The new Government in Greece has wasted no time in reversing austerity measures and proposing legislation and administrative measures to help the poor and the destitute. They have announced ten bills which restore the minimum wage, restore food aid programs, rehire workers laid off by the previous Government and a number of other comparable measures designed to promote aggregate demand, a restoration of dignity and hope among all of those people so badly hurt by the previous austerity obsessed government. They have also announced that the old corrupt ways of rewarding the wealthiest people with tax concessions, exemptions and contracts has come to an end.
In specific measures they have raised the minimum wage back to its pre austerity level of 751 euros from the 580 euros per month the previous government had imposed (490 euros for workers under 25). They have abolished the one euro prescription drug fee and the five euro public hospital fee; they have announced they will rehire 1000s of laid off teachers, school guards and cleaners who were fired by the previous government to reduce the size of the public sector; they have restored the 13th month payment for low income pensioners; they have announced they will grant Greek citizenship to the children of migrants who have been raised in Greece and in an important symbolic act they have removed the barricades from the front of the Greek Parliament.
On the foreign policy front the new Government has also refused to go along with strengthened EU sanctions against Russia over the Ukraine without a new debate. It remains to be seen whether this foreign policy shift will be permanent or is simply a gambit in the negotiations that Greece wants over its debt structure including their demand for a haircut on the outstanding debt. A large chunk of the debt was used to bail out the banks and hedge funds who were exposed as opposed to actual transfers to the Greek government to finance any sort of new public spending. Some commentators in the FT notably Martin Wolf have called for sensible compromise and statesmanship on the part of the EU negotiators pointing out that the EU cannot expect Greece and the new government to accept to service an impossibly heavy debt load for decades.

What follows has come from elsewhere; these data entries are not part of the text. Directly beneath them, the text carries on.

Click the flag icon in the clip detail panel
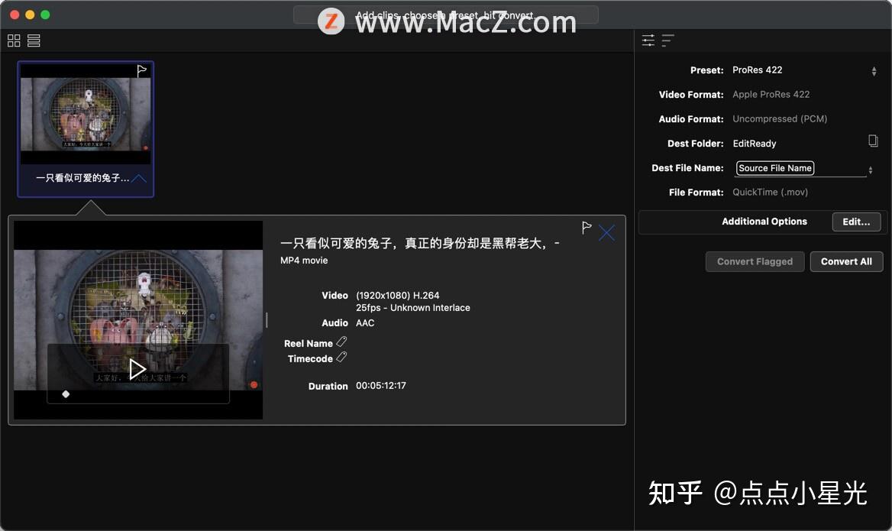Viewport: 892px width, 531px height. [586, 227]
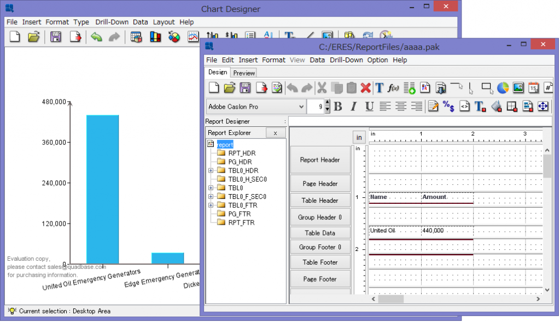Click the Table Data section button
This screenshot has height=322, width=560.
(x=320, y=233)
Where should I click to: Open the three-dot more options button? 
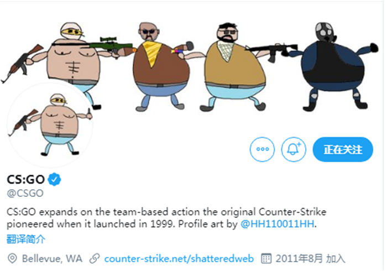tap(262, 149)
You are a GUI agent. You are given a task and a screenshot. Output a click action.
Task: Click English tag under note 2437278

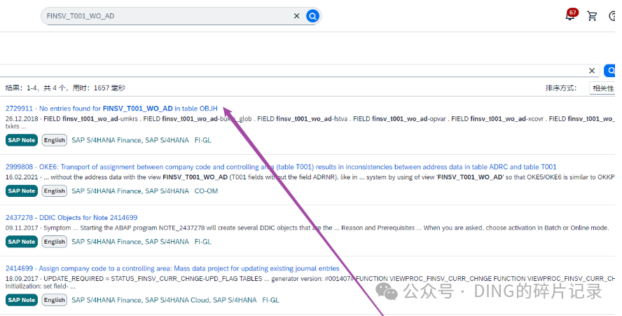(55, 242)
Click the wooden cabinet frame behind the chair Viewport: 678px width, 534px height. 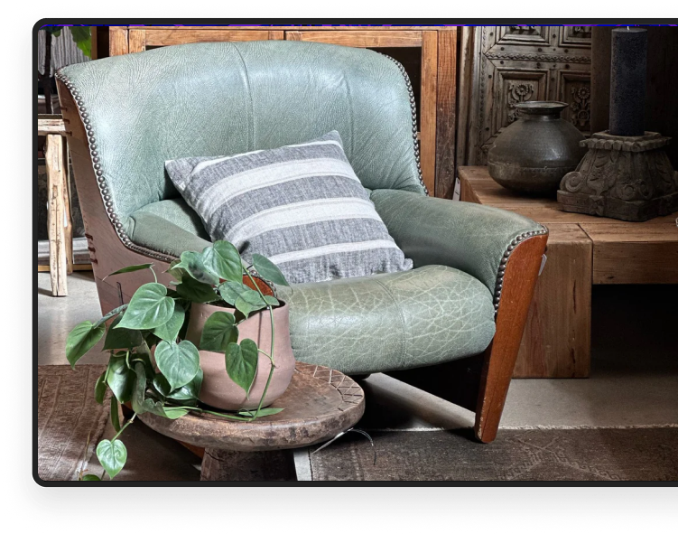coord(433,90)
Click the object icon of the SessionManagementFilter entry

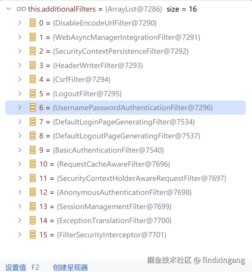33,207
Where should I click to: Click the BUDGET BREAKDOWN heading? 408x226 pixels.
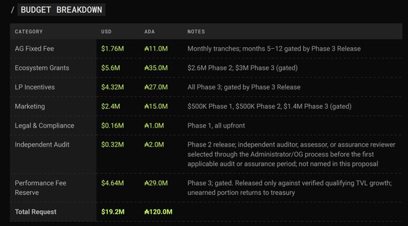[x=61, y=10]
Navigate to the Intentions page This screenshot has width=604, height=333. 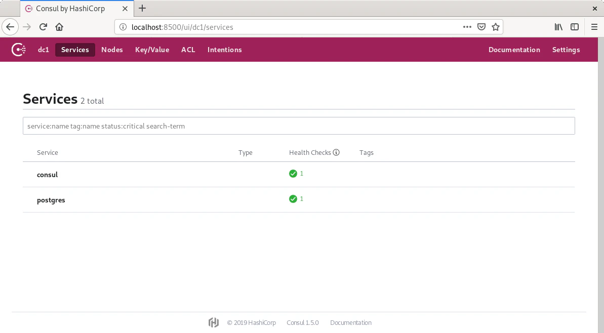click(224, 50)
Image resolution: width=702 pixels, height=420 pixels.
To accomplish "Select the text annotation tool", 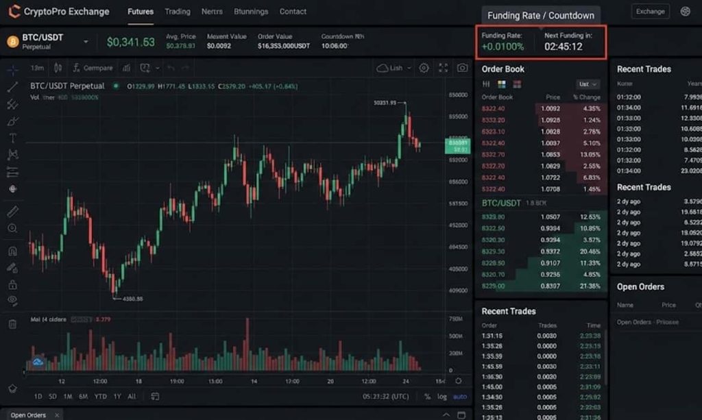I will click(x=12, y=137).
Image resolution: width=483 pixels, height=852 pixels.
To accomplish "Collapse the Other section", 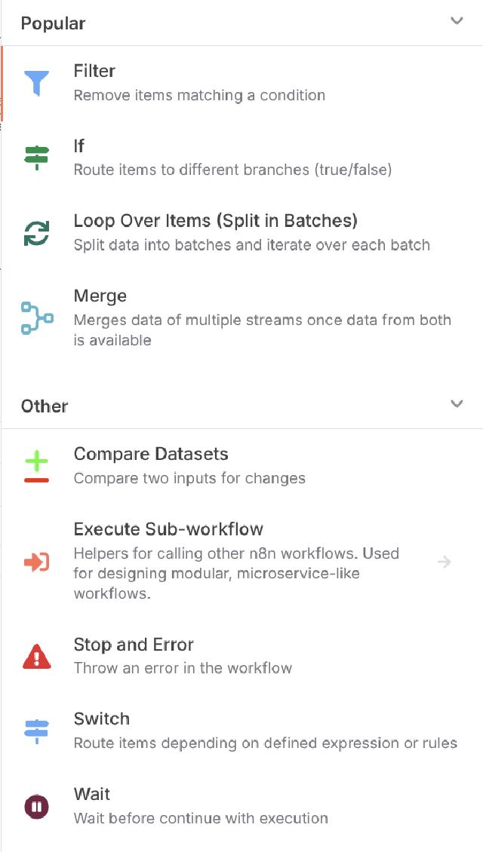I will tap(457, 404).
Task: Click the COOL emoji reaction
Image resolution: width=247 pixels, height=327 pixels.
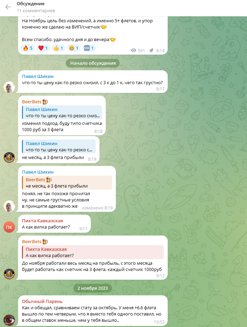Action: [89, 48]
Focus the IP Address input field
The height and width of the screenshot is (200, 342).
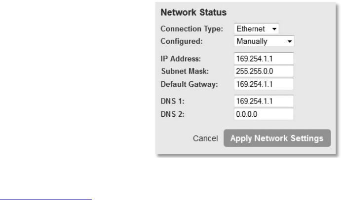coord(264,59)
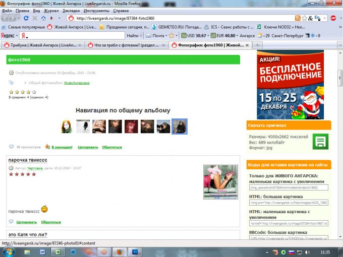
Task: Click the red-haired girl album thumbnail
Action: point(66,126)
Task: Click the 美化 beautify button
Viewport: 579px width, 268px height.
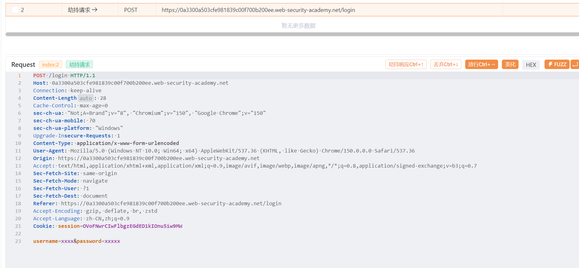Action: [510, 64]
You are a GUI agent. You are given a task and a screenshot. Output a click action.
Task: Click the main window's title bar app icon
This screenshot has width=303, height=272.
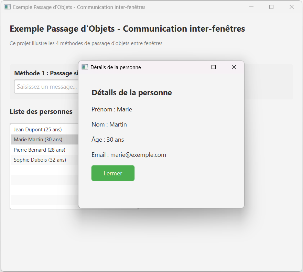pyautogui.click(x=7, y=7)
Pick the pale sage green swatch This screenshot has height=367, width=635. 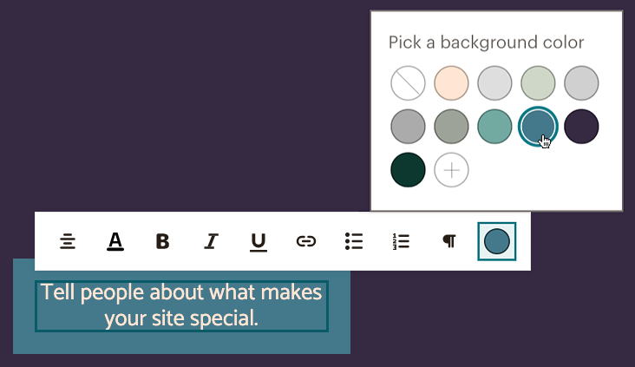(x=538, y=83)
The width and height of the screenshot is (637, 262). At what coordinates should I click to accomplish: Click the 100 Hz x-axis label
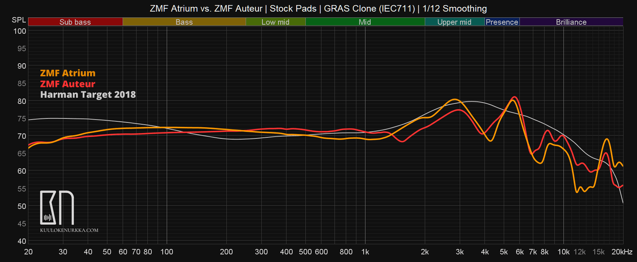(166, 252)
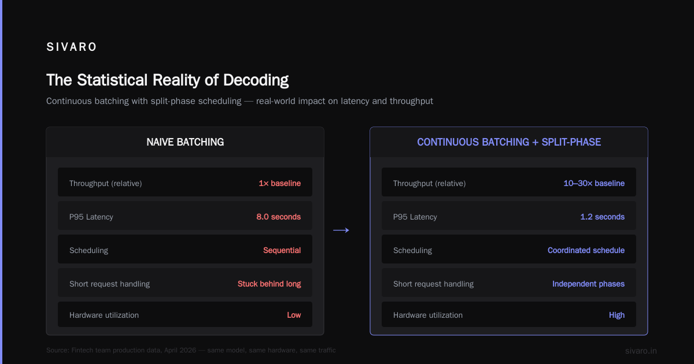694x364 pixels.
Task: Select the High hardware utilization row
Action: [x=509, y=314]
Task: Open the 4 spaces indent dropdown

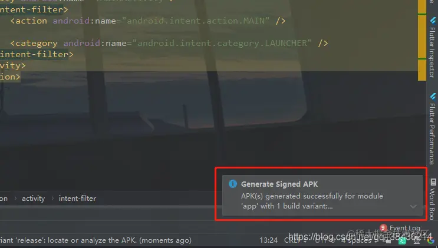Action: [x=358, y=240]
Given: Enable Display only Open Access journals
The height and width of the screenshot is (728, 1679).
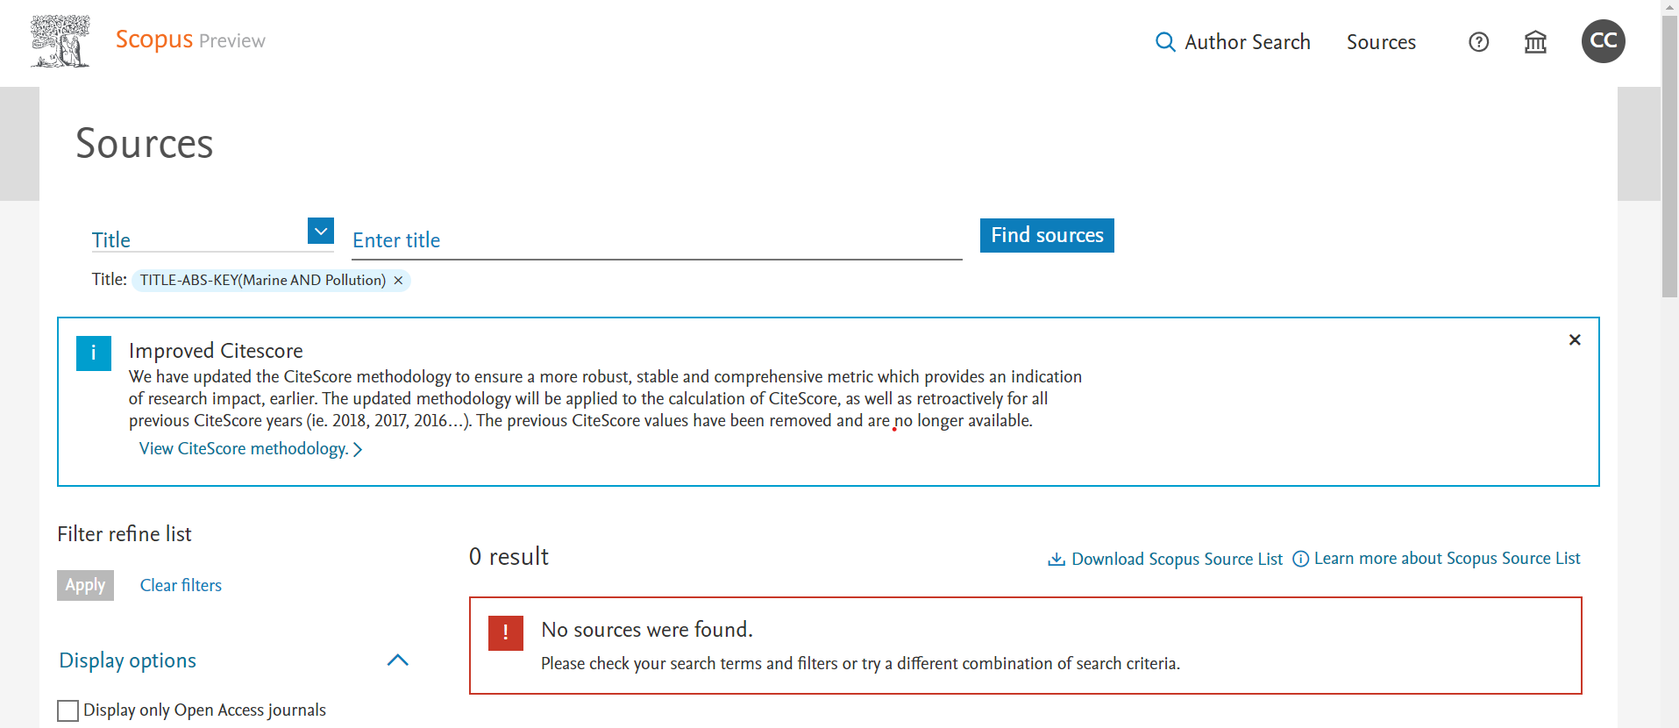Looking at the screenshot, I should point(68,710).
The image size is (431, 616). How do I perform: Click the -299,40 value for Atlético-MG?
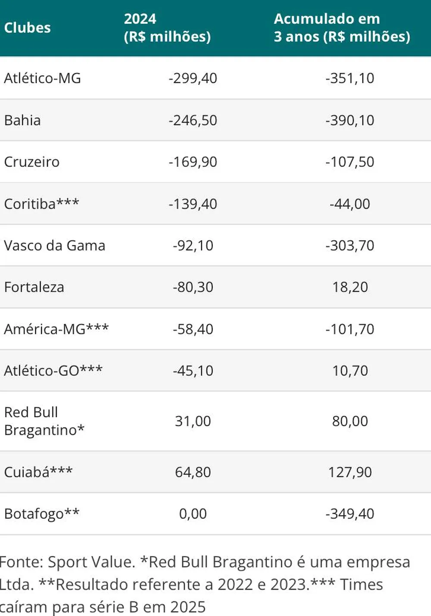193,78
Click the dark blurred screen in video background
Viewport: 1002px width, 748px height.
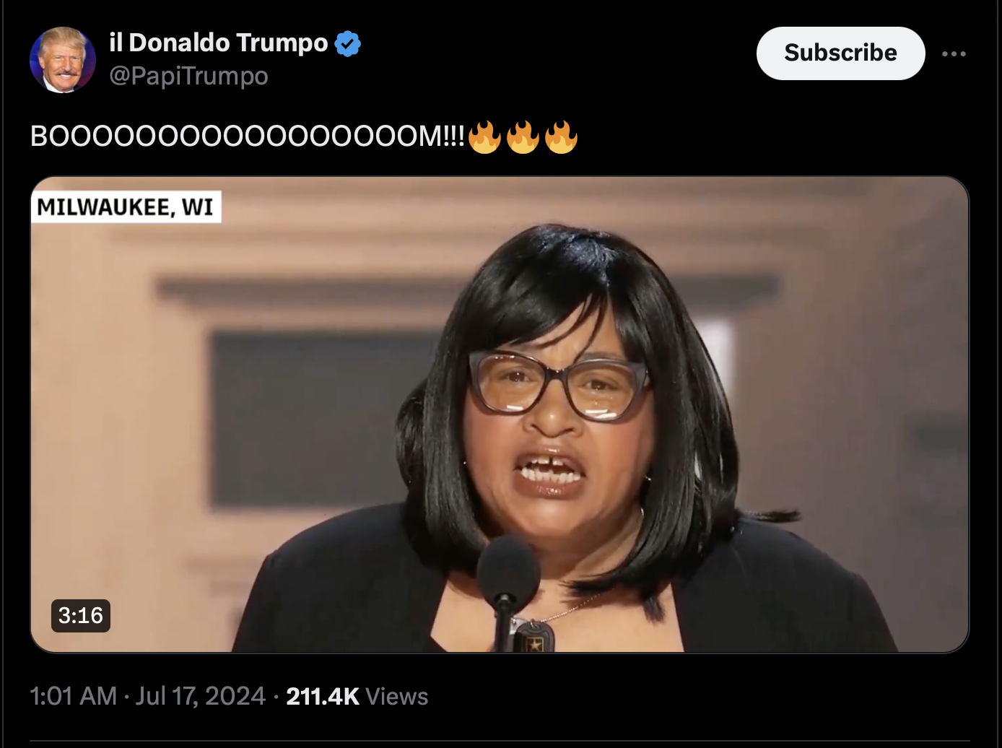321,417
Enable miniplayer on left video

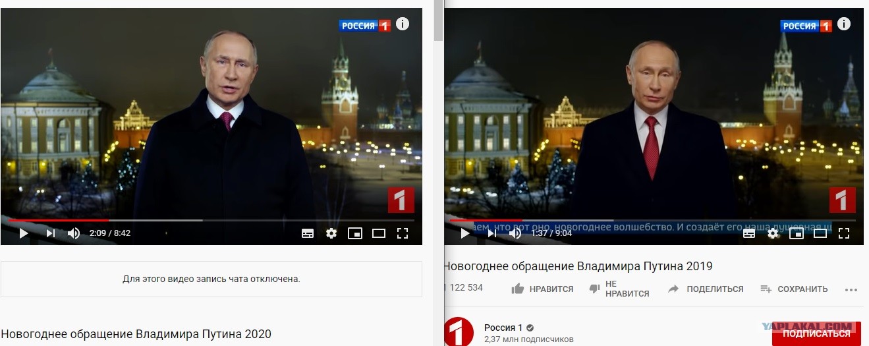(x=355, y=233)
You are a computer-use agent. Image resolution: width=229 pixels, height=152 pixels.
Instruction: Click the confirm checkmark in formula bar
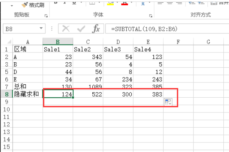click(81, 29)
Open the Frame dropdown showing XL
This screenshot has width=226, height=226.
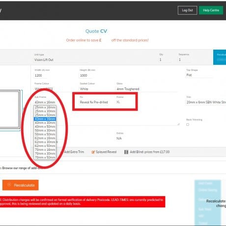[124, 102]
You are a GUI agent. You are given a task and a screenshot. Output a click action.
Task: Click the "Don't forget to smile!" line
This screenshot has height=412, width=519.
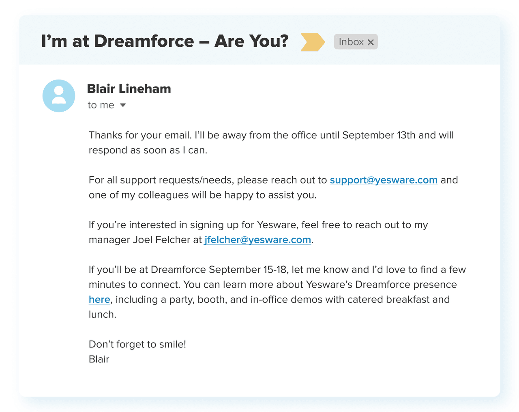(137, 345)
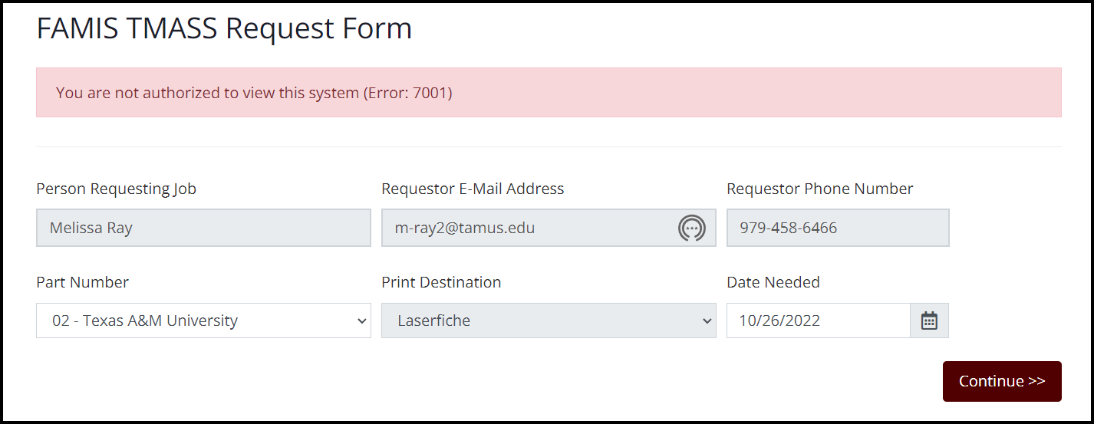Click the "Date Needed" label
The height and width of the screenshot is (424, 1094).
773,282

The correct solution lies in further lengthening the term of the debt from its current average of 16 years to twice or thrice as long, refinancing it at lower interest rates and some sort of relief through a haircut on part of it.Given the very low interest rates that now prevail, the potential possibility of using more of the QE mandate to help with Greek finances it is possible to see more fiscal room on the Greek expenditure side . As well a separate infrastructure fund financed by special funds would be a very useful option.